--- WHAT TO DO ---
Convert the data below into a JSON list of strings with one string per line, omitting blank lines.

___

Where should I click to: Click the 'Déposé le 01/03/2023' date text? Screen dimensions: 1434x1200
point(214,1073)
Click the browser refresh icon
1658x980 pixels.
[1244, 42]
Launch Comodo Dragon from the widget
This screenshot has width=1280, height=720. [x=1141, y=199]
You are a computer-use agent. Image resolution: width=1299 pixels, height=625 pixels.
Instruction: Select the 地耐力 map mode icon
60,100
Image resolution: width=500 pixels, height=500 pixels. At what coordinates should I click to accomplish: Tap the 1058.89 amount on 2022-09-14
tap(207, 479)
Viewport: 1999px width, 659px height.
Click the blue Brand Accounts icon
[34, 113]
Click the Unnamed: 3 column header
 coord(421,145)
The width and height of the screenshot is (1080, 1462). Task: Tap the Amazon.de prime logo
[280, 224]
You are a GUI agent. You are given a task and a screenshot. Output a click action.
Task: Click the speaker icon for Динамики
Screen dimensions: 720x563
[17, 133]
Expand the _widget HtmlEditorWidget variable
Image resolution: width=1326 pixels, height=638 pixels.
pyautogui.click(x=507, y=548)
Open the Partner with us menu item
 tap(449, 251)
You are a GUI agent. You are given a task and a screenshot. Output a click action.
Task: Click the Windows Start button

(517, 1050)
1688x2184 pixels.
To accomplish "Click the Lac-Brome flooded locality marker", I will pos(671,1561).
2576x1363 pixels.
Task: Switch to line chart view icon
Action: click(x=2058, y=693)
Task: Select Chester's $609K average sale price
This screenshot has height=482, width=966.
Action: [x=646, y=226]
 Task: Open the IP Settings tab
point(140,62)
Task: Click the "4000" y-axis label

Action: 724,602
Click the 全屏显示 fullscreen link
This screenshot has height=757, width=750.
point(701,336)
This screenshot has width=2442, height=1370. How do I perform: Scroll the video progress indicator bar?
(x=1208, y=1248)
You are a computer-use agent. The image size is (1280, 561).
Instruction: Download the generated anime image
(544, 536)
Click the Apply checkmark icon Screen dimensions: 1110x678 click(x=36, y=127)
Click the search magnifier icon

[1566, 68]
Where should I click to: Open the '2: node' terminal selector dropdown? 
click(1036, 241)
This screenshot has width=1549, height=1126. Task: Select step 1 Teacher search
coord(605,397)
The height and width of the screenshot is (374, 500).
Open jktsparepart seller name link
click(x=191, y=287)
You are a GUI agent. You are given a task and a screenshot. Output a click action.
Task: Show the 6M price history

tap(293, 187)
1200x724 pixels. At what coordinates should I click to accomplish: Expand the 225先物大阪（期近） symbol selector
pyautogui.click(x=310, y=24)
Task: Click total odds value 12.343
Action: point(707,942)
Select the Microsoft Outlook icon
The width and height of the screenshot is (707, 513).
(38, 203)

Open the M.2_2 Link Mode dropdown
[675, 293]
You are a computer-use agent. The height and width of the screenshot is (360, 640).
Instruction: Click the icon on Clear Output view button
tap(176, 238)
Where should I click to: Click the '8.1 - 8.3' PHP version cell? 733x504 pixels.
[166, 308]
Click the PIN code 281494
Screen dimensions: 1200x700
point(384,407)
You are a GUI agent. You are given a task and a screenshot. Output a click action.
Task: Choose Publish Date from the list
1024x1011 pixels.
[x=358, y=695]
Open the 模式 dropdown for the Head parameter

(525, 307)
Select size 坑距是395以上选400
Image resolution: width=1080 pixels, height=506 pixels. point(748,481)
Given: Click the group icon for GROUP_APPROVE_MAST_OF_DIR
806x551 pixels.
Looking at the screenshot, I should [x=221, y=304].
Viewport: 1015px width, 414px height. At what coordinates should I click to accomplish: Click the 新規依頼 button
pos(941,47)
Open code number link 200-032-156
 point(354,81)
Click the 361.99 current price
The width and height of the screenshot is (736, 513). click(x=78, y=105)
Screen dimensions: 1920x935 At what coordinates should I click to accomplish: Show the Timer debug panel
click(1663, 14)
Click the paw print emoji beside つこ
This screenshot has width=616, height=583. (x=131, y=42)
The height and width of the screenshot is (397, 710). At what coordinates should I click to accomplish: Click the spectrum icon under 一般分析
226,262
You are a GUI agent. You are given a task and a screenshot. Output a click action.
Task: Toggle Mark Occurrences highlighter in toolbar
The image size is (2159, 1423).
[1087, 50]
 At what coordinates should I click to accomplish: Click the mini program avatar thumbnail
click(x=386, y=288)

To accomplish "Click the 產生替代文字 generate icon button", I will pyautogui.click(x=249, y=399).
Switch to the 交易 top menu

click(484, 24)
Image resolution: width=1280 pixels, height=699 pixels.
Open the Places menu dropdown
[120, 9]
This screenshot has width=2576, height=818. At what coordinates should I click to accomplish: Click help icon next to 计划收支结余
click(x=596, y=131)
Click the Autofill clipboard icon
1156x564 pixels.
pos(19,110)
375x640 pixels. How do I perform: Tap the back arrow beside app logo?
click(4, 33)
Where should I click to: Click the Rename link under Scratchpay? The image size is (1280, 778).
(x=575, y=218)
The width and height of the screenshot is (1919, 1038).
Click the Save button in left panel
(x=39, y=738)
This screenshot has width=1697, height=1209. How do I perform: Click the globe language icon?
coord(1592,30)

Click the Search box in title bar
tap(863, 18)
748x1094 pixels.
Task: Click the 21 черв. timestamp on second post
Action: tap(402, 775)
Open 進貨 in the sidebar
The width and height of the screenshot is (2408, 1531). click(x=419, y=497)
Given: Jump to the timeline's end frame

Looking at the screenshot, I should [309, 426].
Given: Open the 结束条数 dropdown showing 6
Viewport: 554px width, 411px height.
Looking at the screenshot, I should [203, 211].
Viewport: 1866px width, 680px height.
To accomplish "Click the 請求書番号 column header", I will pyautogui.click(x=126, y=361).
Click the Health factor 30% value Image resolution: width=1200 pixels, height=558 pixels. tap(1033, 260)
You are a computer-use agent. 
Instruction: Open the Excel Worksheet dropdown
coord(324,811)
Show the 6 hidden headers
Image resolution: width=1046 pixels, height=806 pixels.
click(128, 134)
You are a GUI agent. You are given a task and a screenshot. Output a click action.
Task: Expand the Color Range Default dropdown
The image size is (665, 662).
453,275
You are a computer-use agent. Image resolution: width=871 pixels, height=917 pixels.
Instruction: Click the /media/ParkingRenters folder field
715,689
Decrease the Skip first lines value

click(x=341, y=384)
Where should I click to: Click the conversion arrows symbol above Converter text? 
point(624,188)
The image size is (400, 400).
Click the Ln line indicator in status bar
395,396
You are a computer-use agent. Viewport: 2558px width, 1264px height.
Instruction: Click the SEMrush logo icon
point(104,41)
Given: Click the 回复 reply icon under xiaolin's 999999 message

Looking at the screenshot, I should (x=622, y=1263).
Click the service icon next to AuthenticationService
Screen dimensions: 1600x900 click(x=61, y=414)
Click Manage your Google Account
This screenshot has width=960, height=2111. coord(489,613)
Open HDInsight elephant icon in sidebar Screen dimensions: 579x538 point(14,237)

___

--- FINISHED EXERCISE ---
[
  "Where should I click to: Click the 'Déposé le 01/03/2023' date text? Screen dimensions: 1434x1200",
  "point(214,1073)",
  "Click the browser refresh icon",
  "1658x980 pixels.",
  "[1244, 42]",
  "Launch Comodo Dragon from the widget",
  "This screenshot has width=1280, height=720. [x=1141, y=199]",
  "You are a computer-use agent. Image resolution: width=1299 pixels, height=625 pixels.",
  "Instruction: Select the 地耐力 map mode icon",
  "60,100",
  "Image resolution: width=500 pixels, height=500 pixels. At what coordinates should I click to accomplish: Tap the 1058.89 amount on 2022-09-14",
  "tap(207, 479)",
  "Viewport: 1999px width, 659px height.",
  "Click the blue Brand Accounts icon",
  "[34, 113]",
  "Click the Unnamed: 3 column header",
  " coord(421,145)",
  "The width and height of the screenshot is (1080, 1462). Task: Tap the Amazon.de prime logo",
  "[280, 224]",
  "You are a GUI agent. You are given a task and a screenshot. Output a click action.",
  "Task: Click the speaker icon for Динамики",
  "Screen dimensions: 720x563",
  "[17, 133]",
  "Expand the _widget HtmlEditorWidget variable",
  "Image resolution: width=1326 pixels, height=638 pixels.",
  "pyautogui.click(x=507, y=548)",
  "Open the Partner with us menu item",
  " tap(449, 251)",
  "You are a GUI agent. You are given a task and a screenshot. Output a click action.",
  "Task: Click the Windows Start button",
  "(517, 1050)",
  "1688x2184 pixels.",
  "To accomplish \"Click the Lac-Brome flooded locality marker\", I will pos(671,1561).",
  "2576x1363 pixels.",
  "Task: Switch to line chart view icon",
  "Action: click(x=2058, y=693)",
  "Task: Select Chester's $609K average sale price",
  "This screenshot has height=482, width=966.",
  "Action: [x=646, y=226]",
  " Task: Open the IP Settings tab",
  "point(140,62)",
  "Task: Click the \"4000\" y-axis label",
  "Action: 724,602",
  "Click the 全屏显示 fullscreen link",
  "This screenshot has height=757, width=750.",
  "point(701,336)",
  "This screenshot has width=2442, height=1370. How do I perform: Scroll the video progress indicator bar?",
  "(x=1208, y=1248)",
  "You are a computer-use agent. The image size is (1280, 561).",
  "Instruction: Download the generated anime image",
  "(544, 536)",
  "Click the Apply checkmark icon Screen dimensions: 1110x678 click(x=36, y=127)",
  "Click the search magnifier icon",
  "[1566, 68]",
  "Where should I click to: Open the '2: node' terminal selector dropdown? ",
  "click(1036, 241)",
  "This screenshot has width=1549, height=1126. Task: Select step 1 Teacher search",
  "coord(605,397)",
  "The height and width of the screenshot is (374, 500).",
  "Open jktsparepart seller name link",
  "click(x=191, y=287)",
  "You are a GUI agent. You are given a task and a screenshot. Output a click action.",
  "Task: Show the 6M price history",
  "tap(293, 187)",
  "1200x724 pixels. At what coordinates should I click to accomplish: Expand the 225先物大阪（期近） symbol selector",
  "pyautogui.click(x=310, y=24)",
  "Task: Click total odds value 12.343",
  "Action: point(707,942)",
  "Select the Microsoft Outlook icon",
  "The width and height of the screenshot is (707, 513).",
  "(38, 203)",
  "Open the M.2_2 Link Mode dropdown",
  "[675, 293]",
  "You are a computer-use agent. The height and width of the screenshot is (360, 640).",
  "Instruction: Click the icon on Clear Output view button",
  "tap(176, 238)",
  "Where should I click to: Click the '8.1 - 8.3' PHP version cell? 733x504 pixels.",
  "[166, 308]",
  "Click the PIN code 281494",
  "Screen dimensions: 1200x700",
  "point(384,407)",
  "You are a GUI agent. You are given a task and a screenshot. Output a click action.",
  "Task: Choose Publish Date from the list",
  "1024x1011 pixels.",
  "[x=358, y=695]",
  "Open the 模式 dropdown for the Head parameter",
  "(525, 307)",
  "Select size 坑距是395以上选400",
  "Image resolution: width=1080 pixels, height=506 pixels. point(748,481)",
  "Given: Click the group icon for GROUP_APPROVE_MAST_OF_DIR",
  "806x551 pixels.",
  "Looking at the screenshot, I should [x=221, y=304].",
  "Viewport: 1015px width, 414px height. At what coordinates should I click to accomplish: Click the 新規依頼 button",
  "pos(941,47)",
  "Open code number link 200-032-156",
  " point(354,81)",
  "Click the 361.99 current price",
  "The width and height of the screenshot is (736, 513). click(x=78, y=105)",
  "Screen dimensions: 1920x935 At what coordinates should I click to accomplish: Show the Timer debug panel",
  "click(1663, 14)",
  "Click the paw print emoji beside つこ",
  "This screenshot has width=616, height=583. (x=131, y=42)",
  "The height and width of the screenshot is (397, 710). At what coordinates should I click to accomplish: Click the spectrum icon under 一般分析",
  "226,262",
  "You are a GUI agent. You are given a task and a screenshot. Output a click action.",
  "Task: Toggle Mark Occurrences highlighter in toolbar",
  "The image size is (2159, 1423).",
  "[1087, 50]",
  " At what coordinates should I click to accomplish: Click the mini program avatar thumbnail",
  "click(x=386, y=288)",
  "To accomplish \"Click the 產生替代文字 generate icon button\", I will pyautogui.click(x=249, y=399).",
  "Switch to the 交易 top menu",
  "click(484, 24)",
  "Image resolution: width=1280 pixels, height=699 pixels.",
  "Open the Places menu dropdown",
  "[120, 9]",
  "This screenshot has width=2576, height=818. At what coordinates should I click to accomplish: Click help icon next to 计划收支结余",
  "click(x=596, y=131)",
  "Click the Autofill clipboard icon",
  "1156x564 pixels.",
  "pos(19,110)",
  "375x640 pixels. How do I perform: Tap the back arrow beside app logo?",
  "click(4, 33)",
  "Where should I click to: Click the Rename link under Scratchpay? The image size is (1280, 778).",
  "(x=575, y=218)",
  "The width and height of the screenshot is (1919, 1038).",
  "Click the Save button in left panel",
  "(x=39, y=738)",
  "This screenshot has width=1697, height=1209. How do I perform: Click the globe language icon?",
  "coord(1592,30)",
  "Click the Search box in title bar",
  "tap(863, 18)",
  "748x1094 pixels.",
  "Task: Click the 21 черв. timestamp on second post",
  "Action: tap(402, 775)",
  "Open 進貨 in the sidebar",
  "The width and height of the screenshot is (2408, 1531). click(x=419, y=497)",
  "Given: Jump to the timeline's end frame",
  "Looking at the screenshot, I should [309, 426].",
  "Given: Open the 结束条数 dropdown showing 6",
  "Viewport: 554px width, 411px height.",
  "Looking at the screenshot, I should [203, 211].",
  "Viewport: 1866px width, 680px height.",
  "To accomplish \"Click the 請求書番号 column header\", I will pyautogui.click(x=126, y=361).",
  "Click the Health factor 30% value Image resolution: width=1200 pixels, height=558 pixels. tap(1033, 260)",
  "You are a computer-use agent. ",
  "Instruction: Open the Excel Worksheet dropdown",
  "coord(324,811)",
  "Show the 6 hidden headers",
  "Image resolution: width=1046 pixels, height=806 pixels.",
  "click(128, 134)",
  "You are a GUI agent. You are given a task and a screenshot. Output a click action.",
  "Task: Expand the Color Range Default dropdown",
  "The image size is (665, 662).",
  "453,275",
  "You are a computer-use agent. Image resolution: width=871 pixels, height=917 pixels.",
  "Instruction: Click the /media/ParkingRenters folder field",
  "715,689",
  "Decrease the Skip first lines value",
  "click(x=341, y=384)",
  "Where should I click to: Click the conversion arrows symbol above Converter text? ",
  "point(624,188)",
  "The image size is (400, 400).",
  "Click the Ln line indicator in status bar",
  "395,396",
  "You are a computer-use agent. Viewport: 2558px width, 1264px height.",
  "Instruction: Click the SEMrush logo icon",
  "point(104,41)",
  "Given: Click the 回复 reply icon under xiaolin's 999999 message",
  "Looking at the screenshot, I should (x=622, y=1263).",
  "Click the service icon next to AuthenticationService",
  "Screen dimensions: 1600x900 click(x=61, y=414)",
  "Click Manage your Google Account",
  "This screenshot has width=960, height=2111. coord(489,613)",
  "Open HDInsight elephant icon in sidebar Screen dimensions: 579x538 point(14,237)"
]